**WHAT TO PRODUCE**
Count the lines below that contain the string "instagram", treating uppercase and lowercase as different. Reply with the number only.

**DATA IN THIS EXERCISE**
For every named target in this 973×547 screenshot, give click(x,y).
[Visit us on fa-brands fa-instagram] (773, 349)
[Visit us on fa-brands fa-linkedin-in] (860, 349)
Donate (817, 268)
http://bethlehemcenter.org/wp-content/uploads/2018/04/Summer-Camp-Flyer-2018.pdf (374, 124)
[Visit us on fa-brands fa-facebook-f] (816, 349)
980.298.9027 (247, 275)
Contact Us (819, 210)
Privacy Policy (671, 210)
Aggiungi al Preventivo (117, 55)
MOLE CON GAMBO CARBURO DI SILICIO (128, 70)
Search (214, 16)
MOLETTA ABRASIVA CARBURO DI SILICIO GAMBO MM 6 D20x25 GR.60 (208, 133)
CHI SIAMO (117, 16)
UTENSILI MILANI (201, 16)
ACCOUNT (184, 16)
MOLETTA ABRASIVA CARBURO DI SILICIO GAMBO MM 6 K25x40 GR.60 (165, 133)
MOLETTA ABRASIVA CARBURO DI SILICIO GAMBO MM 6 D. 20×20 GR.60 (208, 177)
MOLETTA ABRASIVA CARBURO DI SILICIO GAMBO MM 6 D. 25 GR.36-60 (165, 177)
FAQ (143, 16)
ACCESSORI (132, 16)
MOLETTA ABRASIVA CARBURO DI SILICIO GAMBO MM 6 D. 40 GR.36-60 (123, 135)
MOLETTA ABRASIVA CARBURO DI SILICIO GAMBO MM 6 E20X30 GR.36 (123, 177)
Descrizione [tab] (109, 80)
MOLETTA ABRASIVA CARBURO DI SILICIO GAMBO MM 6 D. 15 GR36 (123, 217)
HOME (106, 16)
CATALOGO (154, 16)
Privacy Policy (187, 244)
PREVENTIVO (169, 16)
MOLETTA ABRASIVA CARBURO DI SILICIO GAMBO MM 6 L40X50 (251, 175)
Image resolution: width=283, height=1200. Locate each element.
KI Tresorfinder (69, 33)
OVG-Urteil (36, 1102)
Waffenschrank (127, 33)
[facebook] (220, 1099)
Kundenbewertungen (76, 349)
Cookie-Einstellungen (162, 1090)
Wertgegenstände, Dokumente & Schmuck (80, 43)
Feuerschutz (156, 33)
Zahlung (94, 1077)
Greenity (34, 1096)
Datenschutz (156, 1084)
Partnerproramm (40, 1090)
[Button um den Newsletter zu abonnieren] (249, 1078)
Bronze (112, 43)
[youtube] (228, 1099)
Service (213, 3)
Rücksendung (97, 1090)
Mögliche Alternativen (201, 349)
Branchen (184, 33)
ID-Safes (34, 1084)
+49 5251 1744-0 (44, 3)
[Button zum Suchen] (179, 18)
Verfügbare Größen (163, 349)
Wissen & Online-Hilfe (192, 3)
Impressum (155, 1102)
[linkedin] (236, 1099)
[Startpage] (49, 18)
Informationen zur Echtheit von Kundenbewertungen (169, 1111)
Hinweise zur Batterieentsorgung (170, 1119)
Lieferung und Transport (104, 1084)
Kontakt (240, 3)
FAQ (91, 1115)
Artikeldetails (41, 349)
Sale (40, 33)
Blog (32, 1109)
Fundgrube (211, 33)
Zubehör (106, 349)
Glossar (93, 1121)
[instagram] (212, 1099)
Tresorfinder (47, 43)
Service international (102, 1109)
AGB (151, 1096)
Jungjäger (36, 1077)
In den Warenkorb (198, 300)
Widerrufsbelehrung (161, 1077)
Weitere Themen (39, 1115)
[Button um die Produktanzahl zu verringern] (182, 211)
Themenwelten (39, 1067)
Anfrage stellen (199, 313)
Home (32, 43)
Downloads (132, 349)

**SOLUTION TO THE PROBLEM**
2